DNA, Privacy, and the Golden State Killer

Awhile ago Tom asked me a question about DNA and privacy. I don’t think I had much of an answer then but today I have a new perspective.

Yesterday news broke out that police had caught the Golden State Killer using publicly available DNA databases that are intended to be used for genealogy or DNA research. And they did it without a search warrant.  They didn’t need one for the way they used the database(s).  So far the only DNA database that has been publicly identified is GedMatch.com which generally has the least personally identifiable information visible to users.

When your DNA is on Ancestry or MyHeritage it is normally attached to a family tree. After all, that is the point of using DNA on one of those sites.  On Ancestry, I look at my DNA Matches and near the top of the list is my cousin John. I see his full name, so I know it is John.  He hasn’t put in much of a tree yet, but if he put our grandmother in his tree, Ancestry would also tell me that not only is John a DNA match but we both have Mary Elizabeth Parr in our family tree so we are 1st cousins.

A few years ago, the only way to get your DNA into most of the DNA database was to spit in a tube or swipe a wand around in your mouth and put it in a tube and mail the tube off to the company you paid and your DNA results would go into their database. But one database was different, GedMatch.com.  They did not sell any tests.  They let anyone upload DNA results to their database for free.  This allowed genealogists and DNA researchers to reach across all the testing companies to do comparisons in one place.  And it is a place for researchers to test their theories about genetics and tools they develop.  Now many of the testing sites let you upload DNA results you already have instead of spitting in their tube.

GedMatch lets you do fun and serious comparisons between people.  If you upload both of your parent’s DNA then you can run a test to see if they are related. Or you can see a chromosome map between you and a potential relative that will show you all the places on each chromosome pair that you match.  But on GedMatch.com all the DNA kits on your account have code names that you created when you uploaded the file.  You can connect kits to people on a tree, but most people keep their trees pretty sparse here with very little identifiable data.  Bernd and I manage a lot of DNA kits for family members and other than their code name, the only identifiable piece of information is my email address.

Let’s get back to the Golden State Killer.  If the police did not get a search warrant, then they must have just uploaded the DNA results from the crime scene and gave it a code name.  They then could compare that DNA to everyone else in the database.  Once they found a reasonable match, the only thing they could do without a warrant is email the person who manages that DNA kit and ask for help.  If they found enough reasonable matches, they could have collected up several email addresses and found more people to help them figure out who was the serial killer.  Not so very different than talking to everyone in a neighborhood of interest.

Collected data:
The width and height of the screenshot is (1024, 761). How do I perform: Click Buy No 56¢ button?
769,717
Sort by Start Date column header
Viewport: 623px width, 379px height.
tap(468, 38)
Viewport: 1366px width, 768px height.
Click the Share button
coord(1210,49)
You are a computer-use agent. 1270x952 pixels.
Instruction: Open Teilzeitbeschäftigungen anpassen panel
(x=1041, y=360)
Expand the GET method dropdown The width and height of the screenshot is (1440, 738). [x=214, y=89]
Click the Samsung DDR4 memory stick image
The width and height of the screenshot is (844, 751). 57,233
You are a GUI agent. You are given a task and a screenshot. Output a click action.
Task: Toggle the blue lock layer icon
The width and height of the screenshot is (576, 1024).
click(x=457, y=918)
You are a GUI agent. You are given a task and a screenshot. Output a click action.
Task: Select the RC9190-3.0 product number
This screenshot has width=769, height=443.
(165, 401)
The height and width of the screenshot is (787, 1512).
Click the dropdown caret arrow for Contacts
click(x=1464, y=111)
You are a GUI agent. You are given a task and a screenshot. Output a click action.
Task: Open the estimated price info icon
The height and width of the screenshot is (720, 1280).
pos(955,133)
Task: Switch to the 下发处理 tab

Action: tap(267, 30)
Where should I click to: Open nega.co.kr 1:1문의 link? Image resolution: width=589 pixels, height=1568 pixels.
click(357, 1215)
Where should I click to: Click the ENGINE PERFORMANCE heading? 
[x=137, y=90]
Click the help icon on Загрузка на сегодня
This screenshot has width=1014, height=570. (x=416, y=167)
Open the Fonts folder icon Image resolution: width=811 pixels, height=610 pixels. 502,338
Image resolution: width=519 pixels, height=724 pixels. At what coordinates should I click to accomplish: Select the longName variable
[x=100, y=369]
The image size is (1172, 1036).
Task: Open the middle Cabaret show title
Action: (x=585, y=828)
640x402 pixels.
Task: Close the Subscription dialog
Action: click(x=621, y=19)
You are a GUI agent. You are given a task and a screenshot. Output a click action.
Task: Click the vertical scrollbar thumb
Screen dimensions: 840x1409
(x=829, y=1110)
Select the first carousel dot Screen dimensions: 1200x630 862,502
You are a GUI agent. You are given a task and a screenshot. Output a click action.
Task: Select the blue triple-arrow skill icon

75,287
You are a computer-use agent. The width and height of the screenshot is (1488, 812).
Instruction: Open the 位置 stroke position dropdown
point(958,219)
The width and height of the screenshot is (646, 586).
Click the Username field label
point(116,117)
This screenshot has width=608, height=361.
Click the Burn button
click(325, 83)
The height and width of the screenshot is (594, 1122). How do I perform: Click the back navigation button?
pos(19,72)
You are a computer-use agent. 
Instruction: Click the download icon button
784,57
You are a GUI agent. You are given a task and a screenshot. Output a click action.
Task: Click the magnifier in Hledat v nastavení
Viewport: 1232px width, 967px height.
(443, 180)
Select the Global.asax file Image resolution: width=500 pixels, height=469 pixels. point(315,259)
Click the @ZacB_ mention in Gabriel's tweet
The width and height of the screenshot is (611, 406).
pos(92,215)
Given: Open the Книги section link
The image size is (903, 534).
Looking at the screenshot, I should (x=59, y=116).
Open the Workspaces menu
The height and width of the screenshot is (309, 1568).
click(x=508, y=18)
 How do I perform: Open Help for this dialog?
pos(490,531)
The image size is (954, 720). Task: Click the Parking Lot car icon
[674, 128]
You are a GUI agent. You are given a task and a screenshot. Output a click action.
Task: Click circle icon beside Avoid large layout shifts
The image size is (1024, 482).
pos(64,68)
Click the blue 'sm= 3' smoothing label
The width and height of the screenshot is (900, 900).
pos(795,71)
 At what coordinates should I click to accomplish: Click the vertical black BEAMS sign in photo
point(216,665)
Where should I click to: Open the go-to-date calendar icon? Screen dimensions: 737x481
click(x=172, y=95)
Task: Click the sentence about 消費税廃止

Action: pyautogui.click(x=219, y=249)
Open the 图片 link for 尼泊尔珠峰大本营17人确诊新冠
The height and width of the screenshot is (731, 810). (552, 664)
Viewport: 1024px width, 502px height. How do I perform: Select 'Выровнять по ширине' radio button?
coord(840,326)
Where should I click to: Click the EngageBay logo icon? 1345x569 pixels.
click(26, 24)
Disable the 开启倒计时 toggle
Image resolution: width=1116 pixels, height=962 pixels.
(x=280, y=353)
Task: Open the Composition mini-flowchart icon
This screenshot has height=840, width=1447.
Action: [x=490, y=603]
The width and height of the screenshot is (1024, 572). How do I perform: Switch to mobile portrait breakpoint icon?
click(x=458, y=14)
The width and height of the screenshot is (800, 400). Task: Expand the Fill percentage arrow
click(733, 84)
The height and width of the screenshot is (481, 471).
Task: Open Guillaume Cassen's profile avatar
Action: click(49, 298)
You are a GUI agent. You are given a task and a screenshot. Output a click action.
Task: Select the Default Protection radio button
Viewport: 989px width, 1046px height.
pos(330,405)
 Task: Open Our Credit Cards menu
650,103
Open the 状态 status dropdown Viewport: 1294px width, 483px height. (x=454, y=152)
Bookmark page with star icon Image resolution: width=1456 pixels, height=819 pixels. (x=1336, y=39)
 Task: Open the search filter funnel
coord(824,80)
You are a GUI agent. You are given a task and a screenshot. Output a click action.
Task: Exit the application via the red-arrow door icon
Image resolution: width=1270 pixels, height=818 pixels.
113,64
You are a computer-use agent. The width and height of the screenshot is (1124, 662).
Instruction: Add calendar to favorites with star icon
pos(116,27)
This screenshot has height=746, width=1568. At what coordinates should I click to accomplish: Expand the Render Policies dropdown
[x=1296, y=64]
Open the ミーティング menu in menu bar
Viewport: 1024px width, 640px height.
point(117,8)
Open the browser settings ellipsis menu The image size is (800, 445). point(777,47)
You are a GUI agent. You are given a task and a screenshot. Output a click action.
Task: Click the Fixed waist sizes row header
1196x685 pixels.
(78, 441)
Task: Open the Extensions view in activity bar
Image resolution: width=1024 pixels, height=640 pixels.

## Instructions for the task
Retype the stretch of the DNA privacy post that starts with the words "A few years" and finishes with "in their tube.".

## Written response
A few years ago, the only way to get your DNA into most of the DNA database was to spit in a tube or swipe a wand around in your mouth and put it in a tube and mail the tube off to the company you paid and your DNA results would go into their database. But one database was different, GedMatch.com.  They did not sell any tests.  They let anyone upload DNA results to their database for free.  This allowed genealogists and DNA researchers to reach across all the testing companies to do comparisons in one place.  And it is a place for researchers to test their theories about genetics and tools they develop.  Now many of the testing sites let you upload DNA results you already have instead of spitting in their tube.